Он хмыкнул: — Никаких исключений, никаких компромиссов. Делай я то, что правильно, всякий и каждый раз…

— Но ты не делал ничего. И вот ты здесь, Вета Урусандер, Отец Свет.

— Да, мой ослепительный дар. — Он надолго замолк. — Уже видела?

— Что?

— Мой портрет. В коридоре у входа в покои. Думаю, Кедаспела постарался на славу.

— Боюсь, не заметила. Вообще мало интересуюсь искусством, особенно мастерами компромисса.

— Неужели любой портрет — компромисс? Думаю, в худшие моменты жизни Кедаспла согласился бы с тобой. — Он оперся о подоконник. — Ну, — сказал он, — очевидно, я так и не прощен.

— Только твой сын.

Она видела, как он кивает. Урусандер вздохнул и ответил: — Скажи же им о точном подобии. Столь умело, столь честно схваченном рукой слепца.

— Он не был слеп, рисуя тебя.

— Неужели? Нет, очевидно нет, как оказалось.

— Вета Урусандер, — произнесла Ренарр. — Да свершится правосудие.

Она увидела, что он снова кивнул — за миг до того как нож скользнул под левую лопатку, успокаивая биение сердца. Не моргнув глазом, она отступила, оставив лезвие в спине. Он склонился, ударившись лбом о свинцовую раму, потом ноги подломились и он упал на пол к нее стопам.

Взглянув вниз, она увидела улыбку на лице. Мирную, довольную, мертвую.

* * *

Ничего не кончается. Есть материя и есть энергия, многие верят — эти два начала суть единственно сущее. Но существует третье. Оно пронизало и материю и энергию, но стоит особняком. Назовем это потенциалом. Лишь в царстве потенциала можем мы действовать, изменяя все мироздание. Да, в этом мире мы живем, живые существа, ведя упрямую битву с удачей и невезением.

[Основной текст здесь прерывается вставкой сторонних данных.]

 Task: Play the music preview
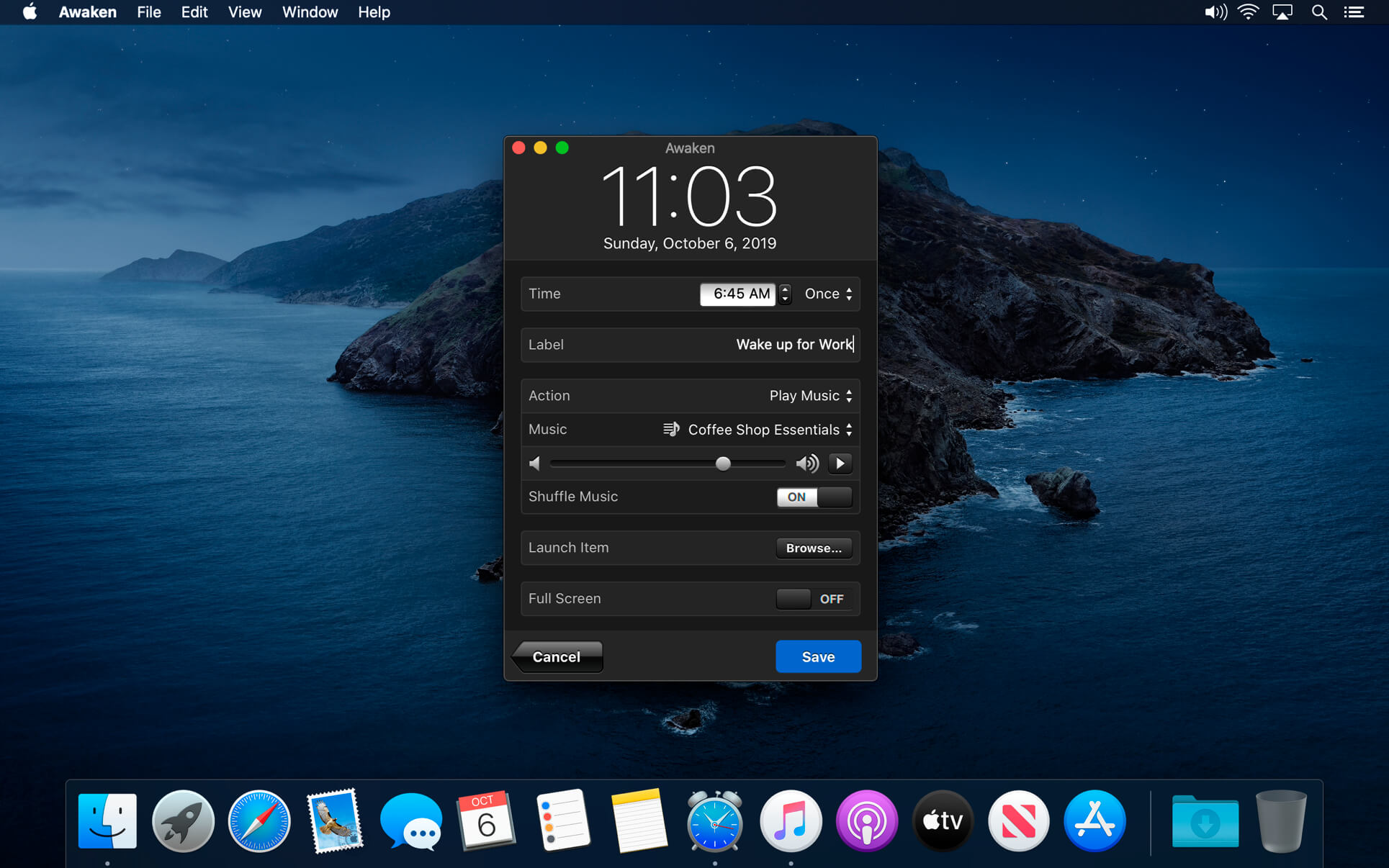pos(840,464)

Однако истина остается. Из двух, успеха и неудачи, что-то одно закончит игру.

Ну, поэт, вижу глубокое потрясение на морщинистом лице. Хотя даже в разгаре отчаяния тебе ясно: любовь лежала в сердце всей истории, и теперь нам нужно в очередной раз отложить ее и передохнуть, укрепляя души перед тем, что еще грядет.

Воины наслаждаются своей волей, тем, что они делают с миром. Но они всего лишь разрушают и причиняют страдания. Помнишь девочку с камнем на коленях в траве, и разбитое лицо мальчишки? Вот тебе слава бойцов.

Наслаждайся, если хочешь.

Но дальше грядет, друг мой, совсем иная слава.

В чем тайна волшебства? В потенциале. Поглядим же на зарю магии, увидим, что они сделают из нее.